I'm fine with *your* lack of concern if you don't need it, but an
email module that doesn't care really is not acceptable in any of the
Asian cultures; they have more characters to worry about than the Bush
administration has "suspicious foreign elements".  Although the
various standards are far better at keeping track of their charges
than the Department of Homeland Security, you still get junk in
messages, and codecs are of varying quality in error-handling.

If you want to restrict yourself to the Unicode-feasible layer, then
it would be very cool if you would watch for any leakage of bytes or
encoding-related lossage into that layer, and scream bloody murder if
they do.  (Eg, the APIs that handle well-formed messages should never
ever raise UnicodeError or codec errors themselves.)

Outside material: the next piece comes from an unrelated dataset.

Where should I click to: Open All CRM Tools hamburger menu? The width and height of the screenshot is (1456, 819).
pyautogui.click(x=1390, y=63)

 > is an area of problems at present), and I was hoping that the interfaces 
 > that would be presented by Python 3.0 mail APIs would be in terms of 
 > Unicode,

For the applications I guess you have in mind, they can and should
be.  But there is no reason why Python can't be used for RFC
2821-level bit-flicking transport protocol.  I don't see a way at
present to separate that level from the email module because of the
Postel Principle; you can get anything in email and you have to live
with it.  The various API layers are going to need to cooperate
closely, and given how specialized and crufty the bytes-to-Unicode
relationship is, I think the lexing/parsing layer probably should be
allowed to have a pretty fluid API for quite a while.

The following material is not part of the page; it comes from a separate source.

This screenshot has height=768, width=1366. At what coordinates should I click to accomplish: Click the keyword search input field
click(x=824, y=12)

There need to be two (and I would say three is better) sets of APIs:
byte-oriented for handling the wire protocol, Unicode-oriented for
handling well-formed messages (both presentation and composition), and
(probably) a "codec" layer which handles nastiness in the transition.

 > for the convenience of being abstracted away from the plethora of
 > encodings that are defined at the mail transport layer.

But handling those is definitely in the domain of the email module.
Any attachments of documents in legacy encodings will need to deal
with them explicitly in composition of Content-Type headers, etc.